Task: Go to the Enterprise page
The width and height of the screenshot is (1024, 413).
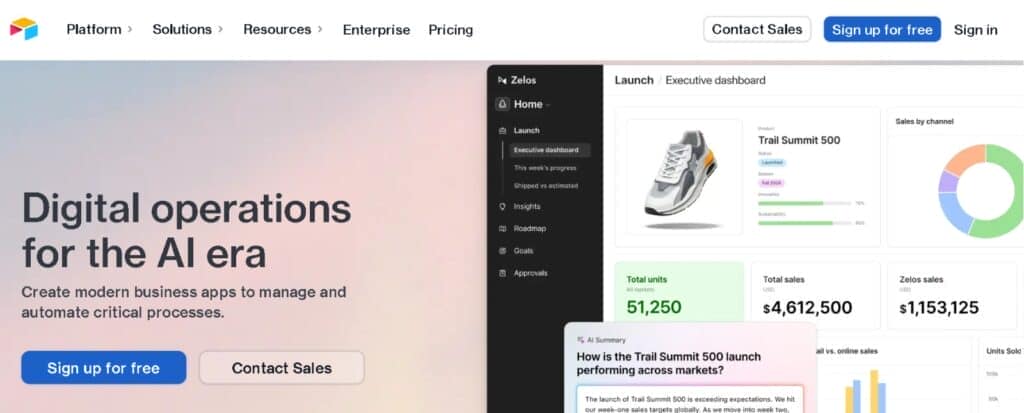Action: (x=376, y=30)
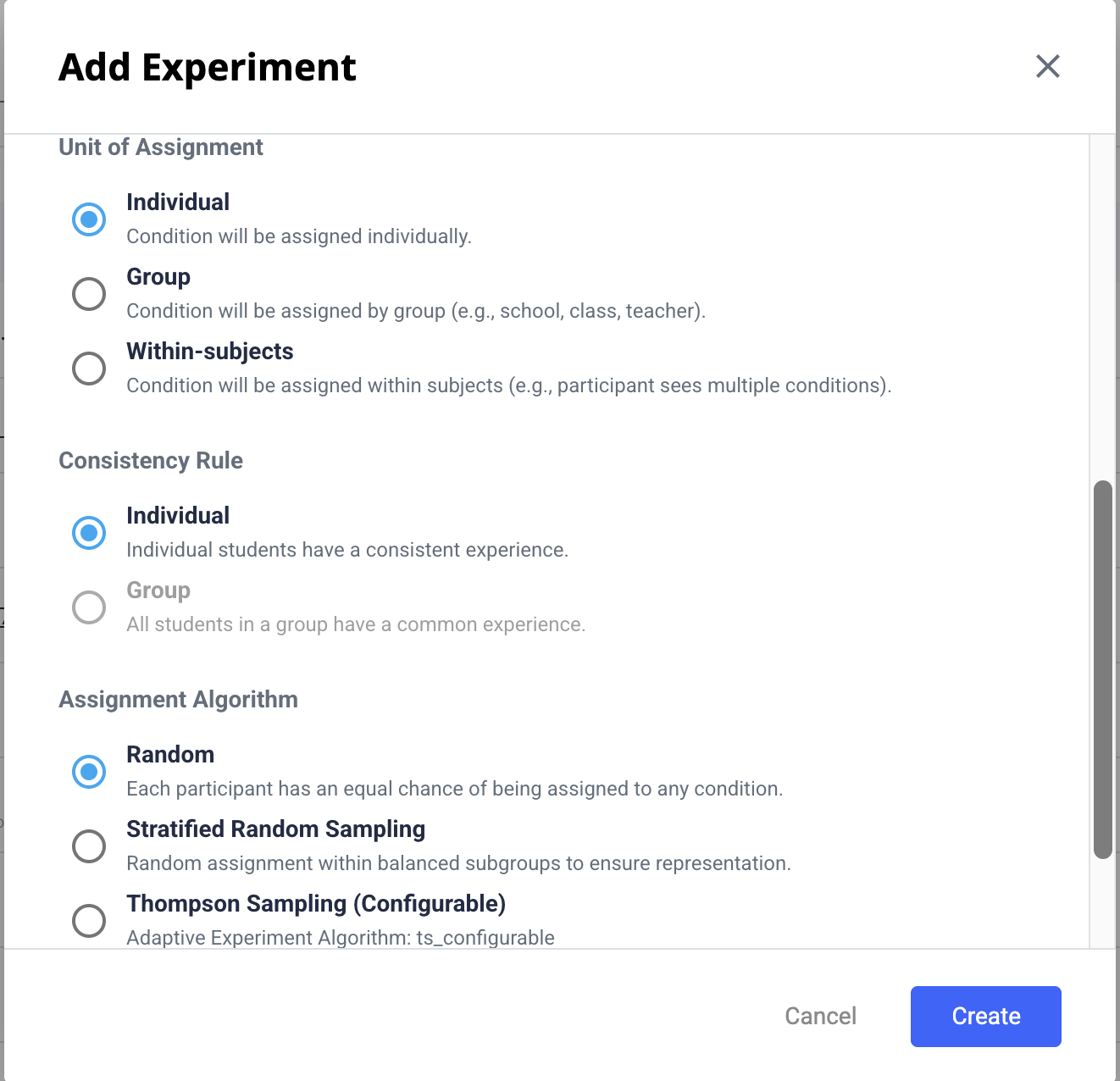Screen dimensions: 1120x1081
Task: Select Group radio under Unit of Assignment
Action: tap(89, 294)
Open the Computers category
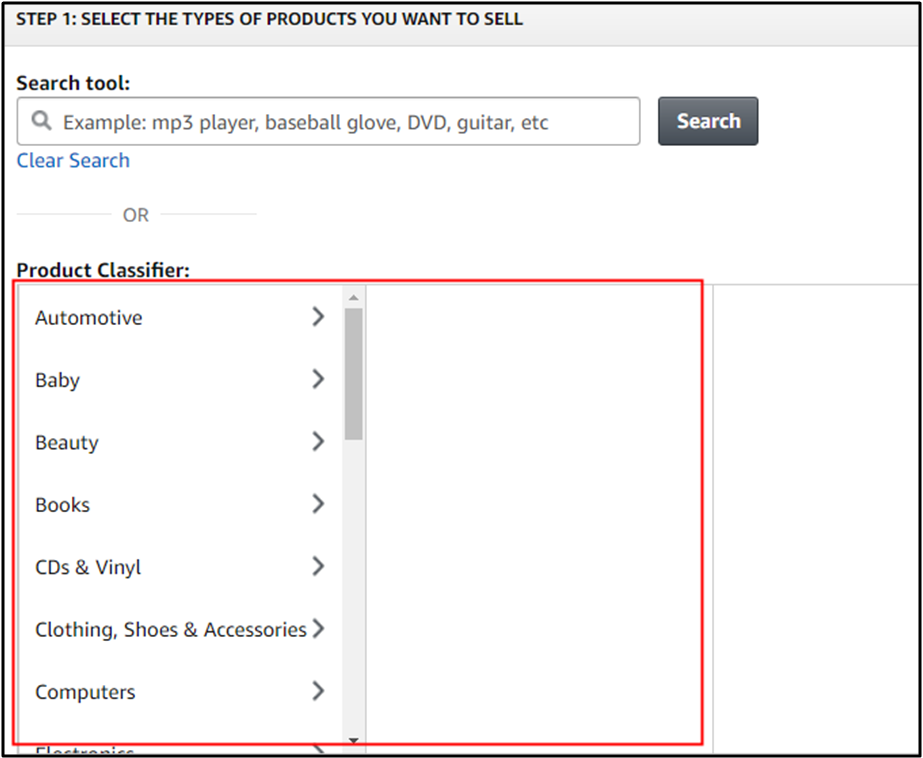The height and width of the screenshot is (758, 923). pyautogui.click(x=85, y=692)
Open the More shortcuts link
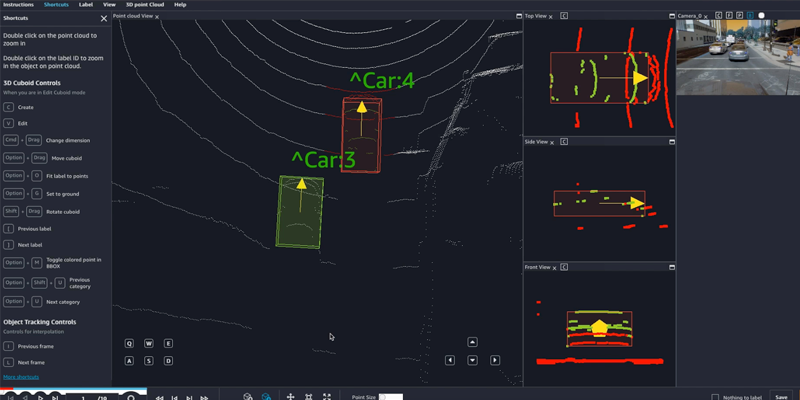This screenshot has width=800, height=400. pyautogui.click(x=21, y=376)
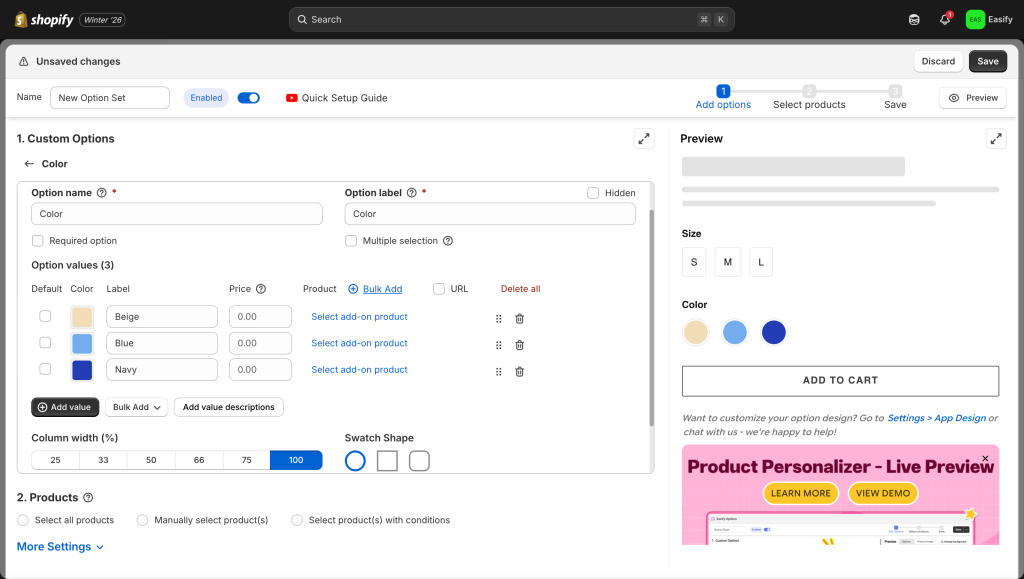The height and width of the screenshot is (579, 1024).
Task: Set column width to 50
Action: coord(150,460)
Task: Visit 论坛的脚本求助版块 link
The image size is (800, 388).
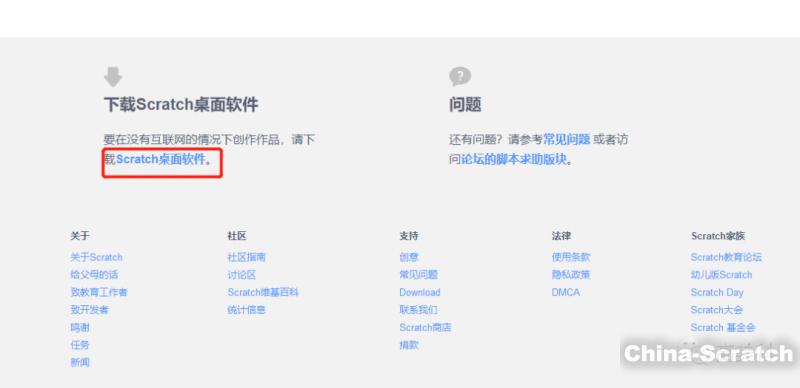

_What is being asked_
Output the records exactly. Drop the images.

_Answer section_
Task: Go to the Enterprise page
The width and height of the screenshot is (1024, 413).
Action: (x=376, y=30)
Screen dimensions: 1120x1081
Task: Select Group radio under Unit of Assignment
Action: tap(89, 294)
Open the Computers category
The height and width of the screenshot is (758, 923). pyautogui.click(x=85, y=692)
Open the More shortcuts link
This screenshot has width=800, height=400. pyautogui.click(x=21, y=376)
The height and width of the screenshot is (579, 1024).
Task: Set column width to 50
Action: coord(150,460)
Task: Visit 论坛的脚本求助版块 link
The image size is (800, 388).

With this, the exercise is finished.